-------- Record extracts --------

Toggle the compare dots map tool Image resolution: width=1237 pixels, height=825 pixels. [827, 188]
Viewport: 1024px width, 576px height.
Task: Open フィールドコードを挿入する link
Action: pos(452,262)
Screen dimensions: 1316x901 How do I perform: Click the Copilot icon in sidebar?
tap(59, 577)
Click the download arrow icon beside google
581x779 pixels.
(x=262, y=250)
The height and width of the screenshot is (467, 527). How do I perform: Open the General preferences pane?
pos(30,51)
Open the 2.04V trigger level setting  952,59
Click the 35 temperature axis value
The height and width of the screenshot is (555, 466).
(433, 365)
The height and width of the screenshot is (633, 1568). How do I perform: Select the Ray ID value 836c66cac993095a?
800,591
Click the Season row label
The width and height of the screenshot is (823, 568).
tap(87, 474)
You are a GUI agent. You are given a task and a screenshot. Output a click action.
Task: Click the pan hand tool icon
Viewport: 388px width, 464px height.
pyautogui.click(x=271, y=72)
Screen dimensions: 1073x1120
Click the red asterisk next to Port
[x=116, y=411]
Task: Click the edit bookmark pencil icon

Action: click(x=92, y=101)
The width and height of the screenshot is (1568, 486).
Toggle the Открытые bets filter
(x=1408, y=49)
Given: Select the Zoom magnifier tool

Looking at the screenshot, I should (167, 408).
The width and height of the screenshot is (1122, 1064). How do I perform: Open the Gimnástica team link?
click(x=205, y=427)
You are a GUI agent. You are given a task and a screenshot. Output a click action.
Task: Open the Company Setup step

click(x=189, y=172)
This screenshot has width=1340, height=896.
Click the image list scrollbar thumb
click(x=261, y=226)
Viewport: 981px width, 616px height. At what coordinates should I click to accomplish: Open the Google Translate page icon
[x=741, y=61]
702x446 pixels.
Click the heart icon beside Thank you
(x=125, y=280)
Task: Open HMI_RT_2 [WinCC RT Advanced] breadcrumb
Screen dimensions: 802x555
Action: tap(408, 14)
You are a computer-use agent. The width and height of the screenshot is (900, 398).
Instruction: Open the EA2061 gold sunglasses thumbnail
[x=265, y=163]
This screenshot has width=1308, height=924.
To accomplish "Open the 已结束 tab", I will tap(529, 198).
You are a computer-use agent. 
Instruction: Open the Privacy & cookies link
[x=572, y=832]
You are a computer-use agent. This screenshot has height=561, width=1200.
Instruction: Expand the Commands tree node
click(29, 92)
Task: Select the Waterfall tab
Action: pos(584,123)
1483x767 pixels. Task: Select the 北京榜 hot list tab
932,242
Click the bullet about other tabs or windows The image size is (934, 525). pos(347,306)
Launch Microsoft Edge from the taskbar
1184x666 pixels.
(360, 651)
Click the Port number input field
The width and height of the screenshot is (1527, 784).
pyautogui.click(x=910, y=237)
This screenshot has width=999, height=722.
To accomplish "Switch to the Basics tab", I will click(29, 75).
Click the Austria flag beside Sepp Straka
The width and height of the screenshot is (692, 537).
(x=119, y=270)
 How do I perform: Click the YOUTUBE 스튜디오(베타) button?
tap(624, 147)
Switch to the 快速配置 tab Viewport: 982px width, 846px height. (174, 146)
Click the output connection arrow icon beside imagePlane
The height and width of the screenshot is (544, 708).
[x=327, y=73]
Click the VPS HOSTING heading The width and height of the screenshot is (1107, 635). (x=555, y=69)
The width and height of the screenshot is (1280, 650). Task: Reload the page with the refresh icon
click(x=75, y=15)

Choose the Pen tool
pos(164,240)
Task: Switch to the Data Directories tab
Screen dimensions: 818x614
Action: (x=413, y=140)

--------

### [Assigned task]
The lines above that hold the string "This" are to be located and copied.

### [Exercise response]
This screenshot has width=1340, height=896.
This screenshot has width=1308, height=924.
You are a computer-use agent. This screenshot has height=561, width=1200.
This screenshot has width=999, height=722.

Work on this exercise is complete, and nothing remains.